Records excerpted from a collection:

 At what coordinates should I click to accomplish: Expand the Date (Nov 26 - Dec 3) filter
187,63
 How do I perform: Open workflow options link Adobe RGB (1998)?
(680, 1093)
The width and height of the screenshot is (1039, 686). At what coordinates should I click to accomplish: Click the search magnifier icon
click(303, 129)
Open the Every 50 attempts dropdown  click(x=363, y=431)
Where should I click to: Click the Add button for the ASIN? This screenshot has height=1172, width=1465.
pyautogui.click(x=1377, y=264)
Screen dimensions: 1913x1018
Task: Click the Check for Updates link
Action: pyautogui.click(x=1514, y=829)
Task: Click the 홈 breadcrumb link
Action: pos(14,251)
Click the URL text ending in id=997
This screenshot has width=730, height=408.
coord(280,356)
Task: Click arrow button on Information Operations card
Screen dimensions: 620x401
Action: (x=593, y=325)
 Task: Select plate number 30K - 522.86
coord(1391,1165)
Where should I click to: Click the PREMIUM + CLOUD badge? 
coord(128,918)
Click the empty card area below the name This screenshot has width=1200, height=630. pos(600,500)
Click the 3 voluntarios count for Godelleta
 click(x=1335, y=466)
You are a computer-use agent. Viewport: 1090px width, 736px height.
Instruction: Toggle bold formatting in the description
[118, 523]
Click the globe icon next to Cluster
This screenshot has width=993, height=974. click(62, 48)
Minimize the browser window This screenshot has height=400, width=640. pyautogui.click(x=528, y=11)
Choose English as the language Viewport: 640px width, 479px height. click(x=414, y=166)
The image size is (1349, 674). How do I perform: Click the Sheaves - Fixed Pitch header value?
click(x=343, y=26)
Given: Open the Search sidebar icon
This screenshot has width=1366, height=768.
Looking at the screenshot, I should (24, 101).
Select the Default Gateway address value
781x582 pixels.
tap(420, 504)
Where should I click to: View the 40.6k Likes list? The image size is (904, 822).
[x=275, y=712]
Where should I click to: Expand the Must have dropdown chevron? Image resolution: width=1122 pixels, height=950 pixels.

Problem description
Return only this span, exactly: the line that contains "Click the 3 voluntarios count for Godelleta" and all lines after it to the end of the records.

Solution to this task
Click the 3 voluntarios count for Godelleta
 click(x=1335, y=466)
You are a computer-use agent. Viewport: 1090px width, 736px height.
Instruction: Toggle bold formatting in the description
[118, 523]
Click the globe icon next to Cluster
This screenshot has width=993, height=974. click(62, 48)
Minimize the browser window This screenshot has height=400, width=640. pyautogui.click(x=528, y=11)
Choose English as the language Viewport: 640px width, 479px height. click(x=414, y=166)
The image size is (1349, 674). How do I perform: Click the Sheaves - Fixed Pitch header value?
click(x=343, y=26)
Given: Open the Search sidebar icon
This screenshot has width=1366, height=768.
Looking at the screenshot, I should (24, 101).
Select the Default Gateway address value
781x582 pixels.
tap(420, 504)
Where should I click to: View the 40.6k Likes list? The image size is (904, 822).
[x=275, y=712]
Where should I click to: Expand the Must have dropdown chevron? Image resolution: width=1122 pixels, height=950 pixels.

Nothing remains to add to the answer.